Perhaps the threat is of a second-order nature, e.g., threatening the way we conduct science, making us more lazy and dishonest when delegating tasks to LMs, or ushering in a phase of scientific inquiry in which “we produce more and understand less.” But still, it seems to me that research addressing these threat models would provide the strongest evidence by finding evidence of said misuse, rather than hypothesizing it.

Third, I think we need to embrace the fact that human labels can also suck. And that failing to reproduce studies does not necessarily tell you that LMs are “wrong.”

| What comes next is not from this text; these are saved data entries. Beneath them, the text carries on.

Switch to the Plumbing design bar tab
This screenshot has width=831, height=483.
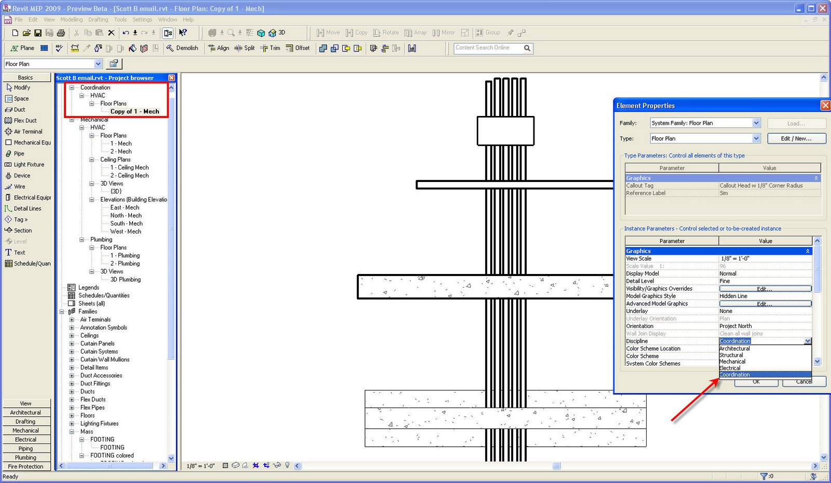coord(25,458)
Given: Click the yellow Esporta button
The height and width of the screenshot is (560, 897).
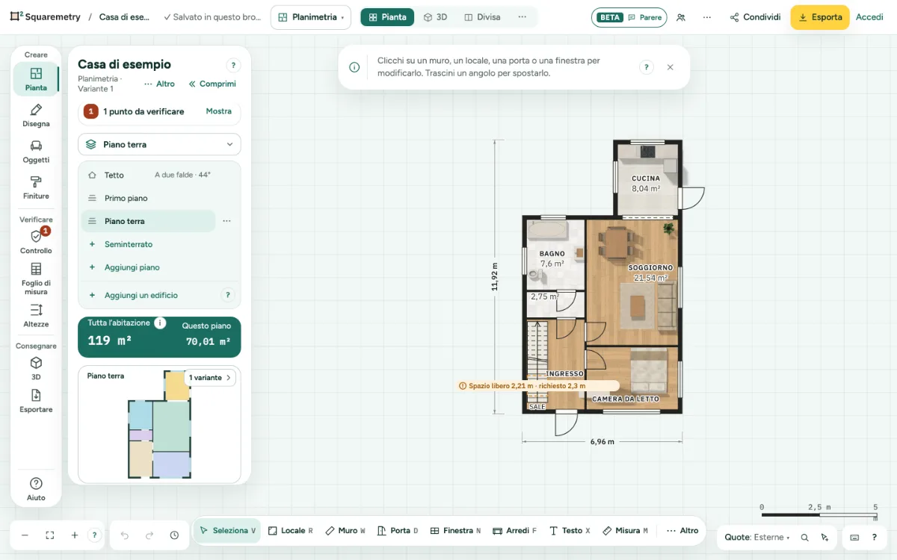Looking at the screenshot, I should [820, 17].

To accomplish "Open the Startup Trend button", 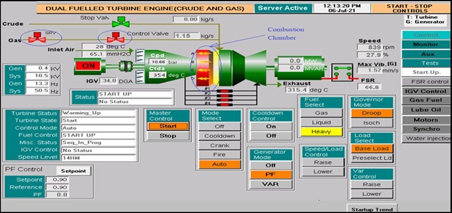I will pyautogui.click(x=372, y=209).
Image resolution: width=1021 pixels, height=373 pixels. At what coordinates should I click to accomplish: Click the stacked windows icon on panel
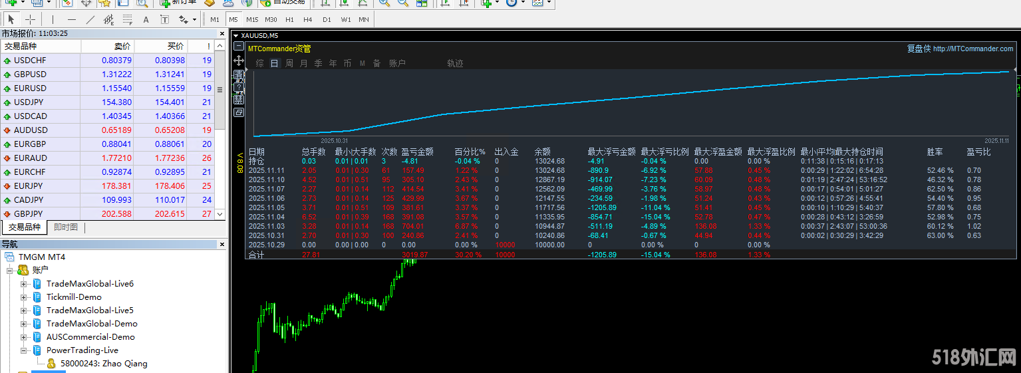[x=238, y=113]
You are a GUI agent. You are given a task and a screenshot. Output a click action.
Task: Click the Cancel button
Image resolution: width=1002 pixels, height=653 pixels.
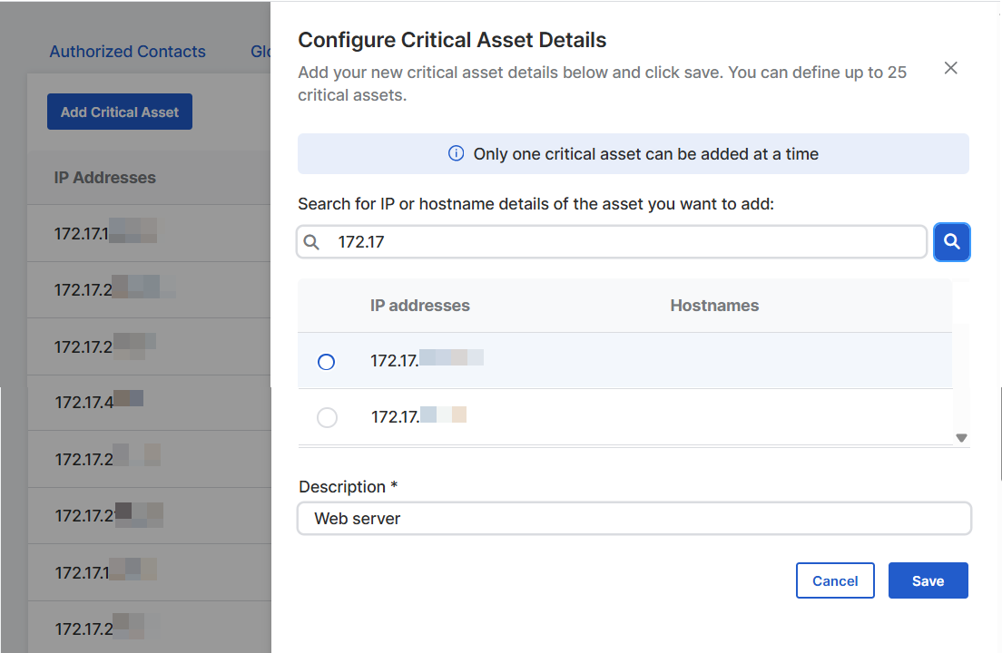[835, 580]
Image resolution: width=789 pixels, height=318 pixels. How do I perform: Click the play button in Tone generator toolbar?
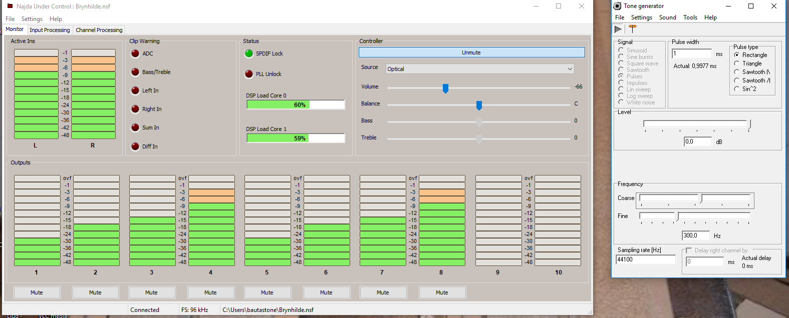[x=618, y=29]
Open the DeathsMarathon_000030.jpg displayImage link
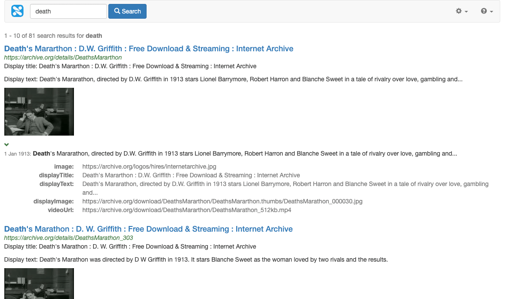 tap(223, 201)
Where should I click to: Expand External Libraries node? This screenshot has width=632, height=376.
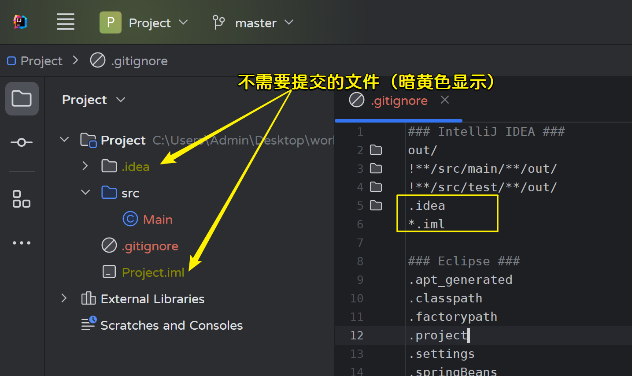pos(64,298)
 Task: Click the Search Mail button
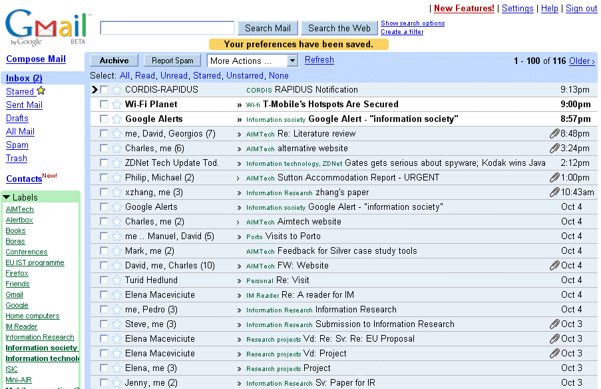[268, 29]
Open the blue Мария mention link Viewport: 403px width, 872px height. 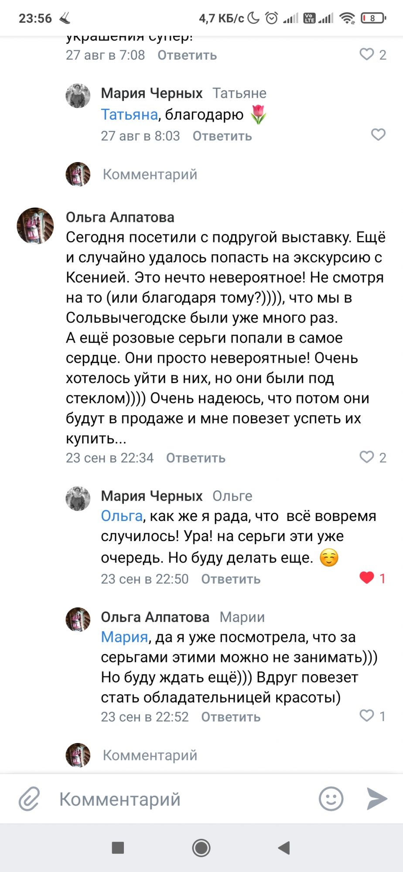tap(124, 637)
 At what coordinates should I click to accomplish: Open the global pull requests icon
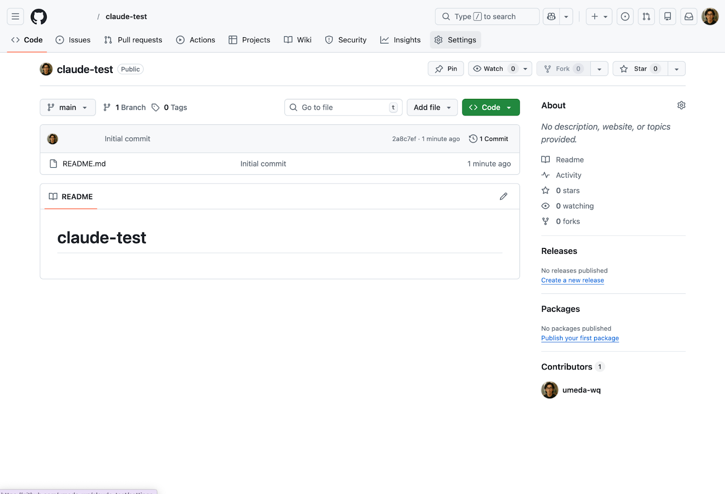coord(646,17)
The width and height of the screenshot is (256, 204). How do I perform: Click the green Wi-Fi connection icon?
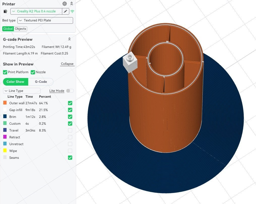72,11
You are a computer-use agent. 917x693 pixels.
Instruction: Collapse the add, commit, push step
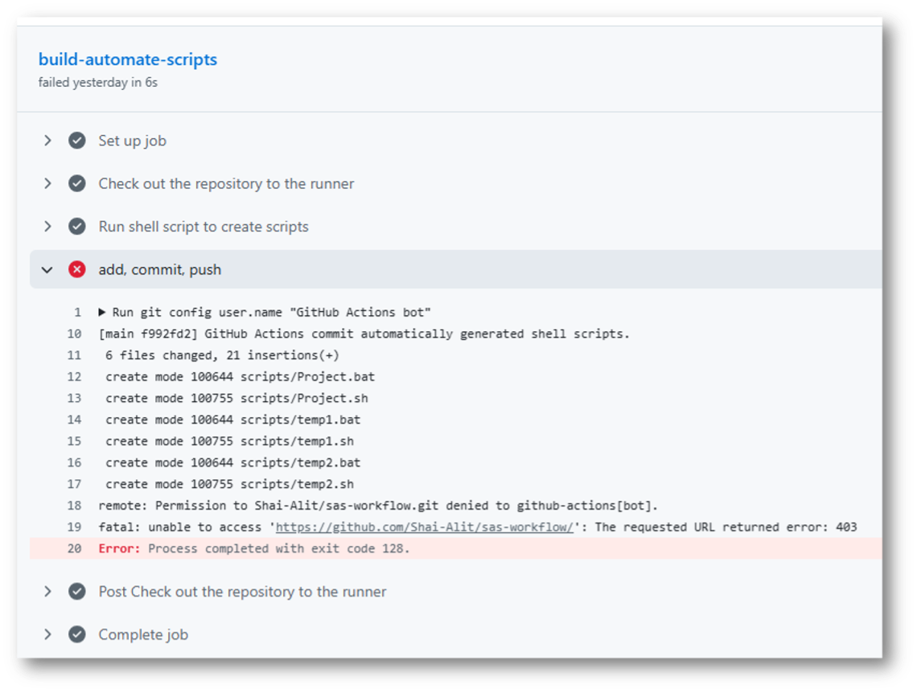(47, 269)

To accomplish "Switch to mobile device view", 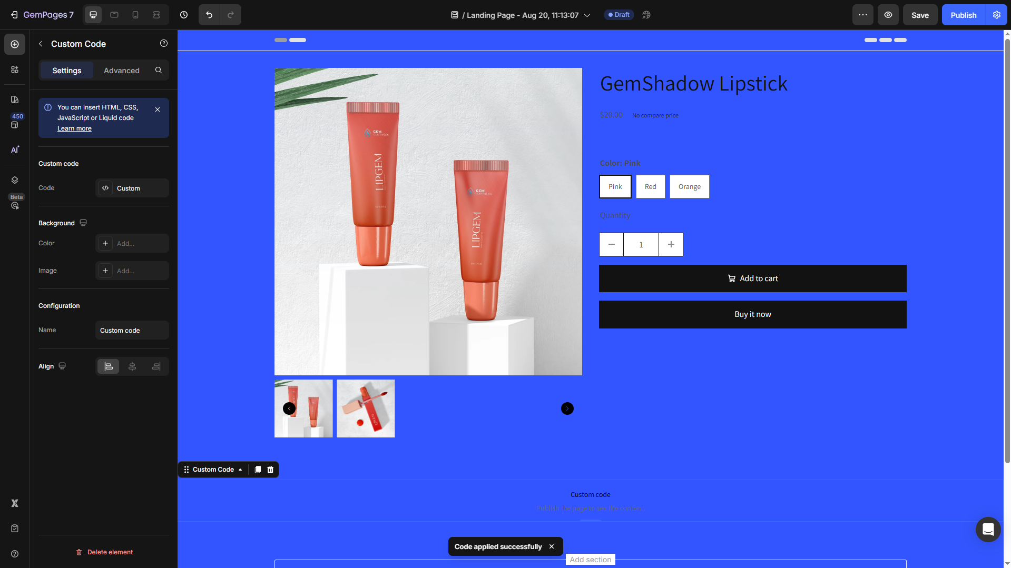I will (135, 15).
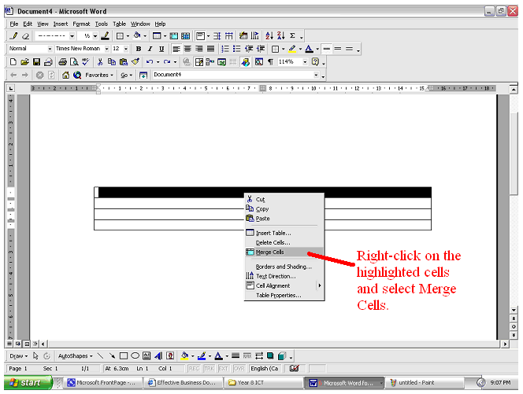
Task: Click the Underline formatting icon
Action: (161, 49)
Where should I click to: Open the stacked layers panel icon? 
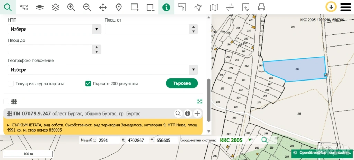[x=55, y=7]
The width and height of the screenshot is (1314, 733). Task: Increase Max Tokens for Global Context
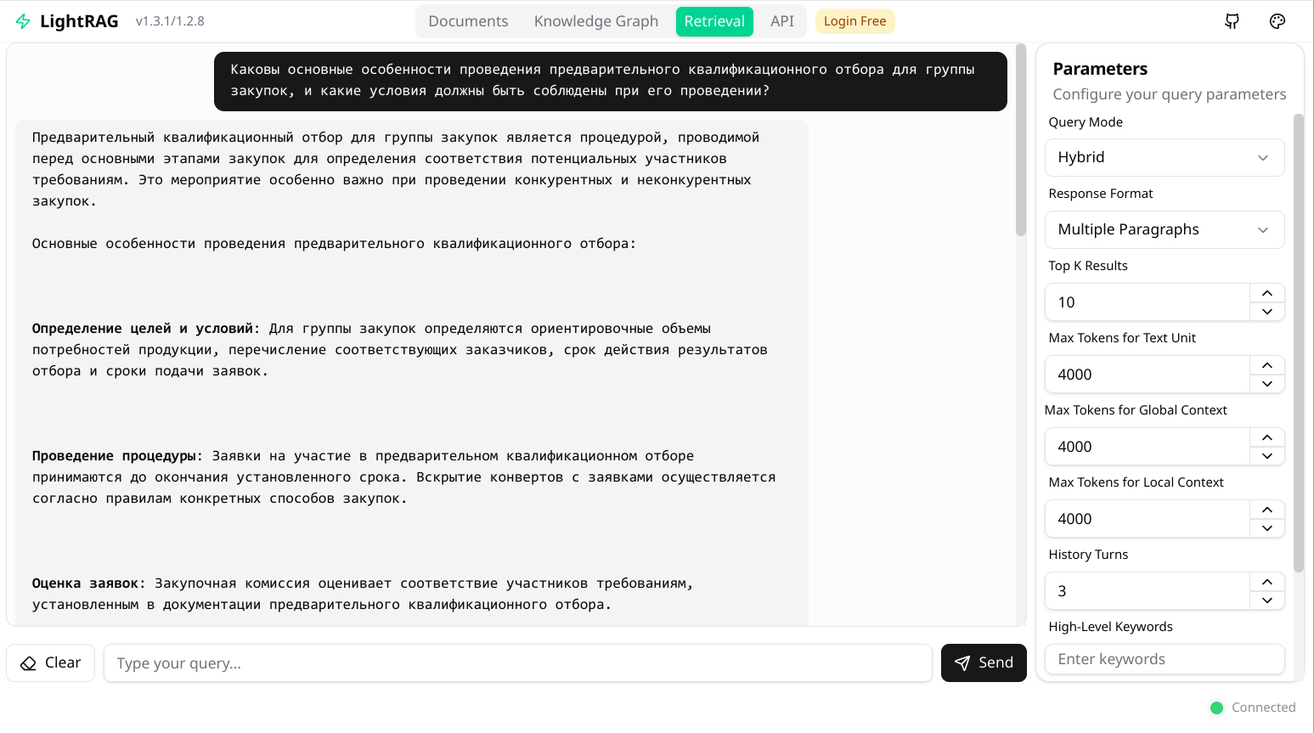(1266, 437)
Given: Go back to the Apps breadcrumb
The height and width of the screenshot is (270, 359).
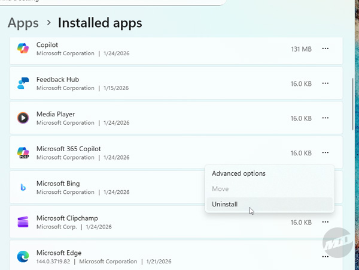Looking at the screenshot, I should coord(23,23).
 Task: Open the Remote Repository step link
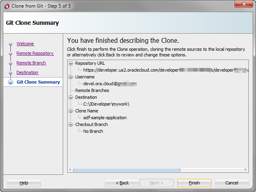pyautogui.click(x=35, y=53)
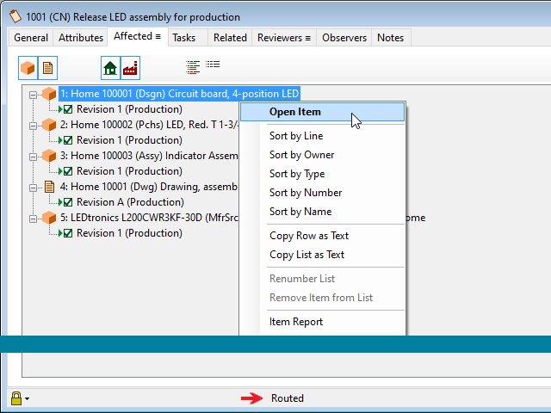Choose Open Item from context menu
The width and height of the screenshot is (551, 413).
tap(295, 112)
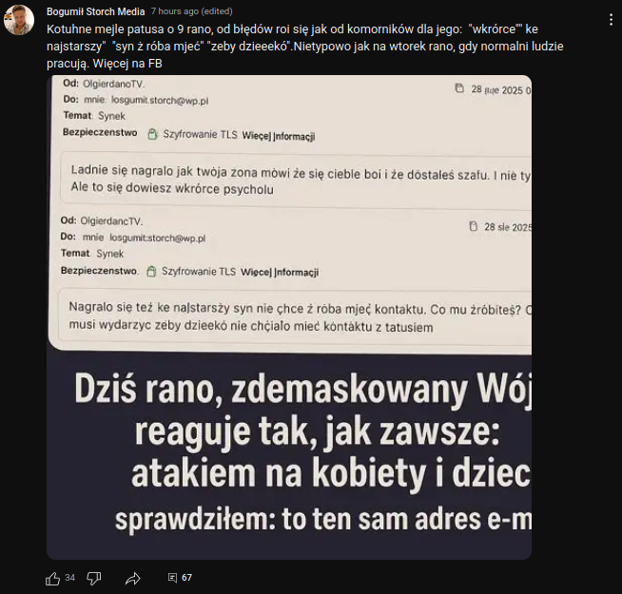
Task: Click first green TLS lock icon in image
Action: 152,134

In Yang et al., it is worth noting that most of the annotated labels studied are a mix of human and previous ML methods (e.g., BERT). They find that interannotator agreement between strong LMs is around 0.6. But we’re not even sure what human interannotator agreement is across the tasks presented, to begin with. Authors find another report suggesting that n=20 studies reporting it have an average agreement of 0.73, but the figure smells of selection bias.

This ambiguity points to a deeper problem: when LM and human annotations diverge, we have no reliable way to know which side is wrong—or whether “wrong” even applies. Disagreement doesn’t reveal error so much as the instability of the categories themselves. In many social science tasks, ground truth is not discovered but negotiated through convention, as human annotation is too costly to do over and over again (just to measure variability). LMs are cheap, however, and may thus expose, rather than cause, the fuzziness of our constructs. Systematic gaps between human and model judgments can reflect algorithmic bias, but just as easily fatigue, inconsistency, or ideological drift among human coders. The uncomfortable reality is that for many annotation tasks, truth has always been approximate. Replication failures with LMs don’t necessarily prove the models are broken; they remind us that our human baselines were never as solid as we liked to think.

My very centrist take is that labeling with LMs is neither trick nor treat. The real challenge is not replacement but calibration—whether we can model and report uncertainty with the same rigor we expect from any other instrument. LMs haven’t made annotation noisier; they’ve made its noise impossible to ignore. By exposing the randomness, inconsistency, and subjectivity that have long been hidden in human labeling, they force social science to confront its own measurement fragility. If we take that challenge seriously, LM labeling could make the field not lazier, but more transparent and scientific about its own uncertainty.

Acknowledgements: I thank Kristina Gligorić, Paul Röttger, and Joachim Baumann for feedback on this blog post.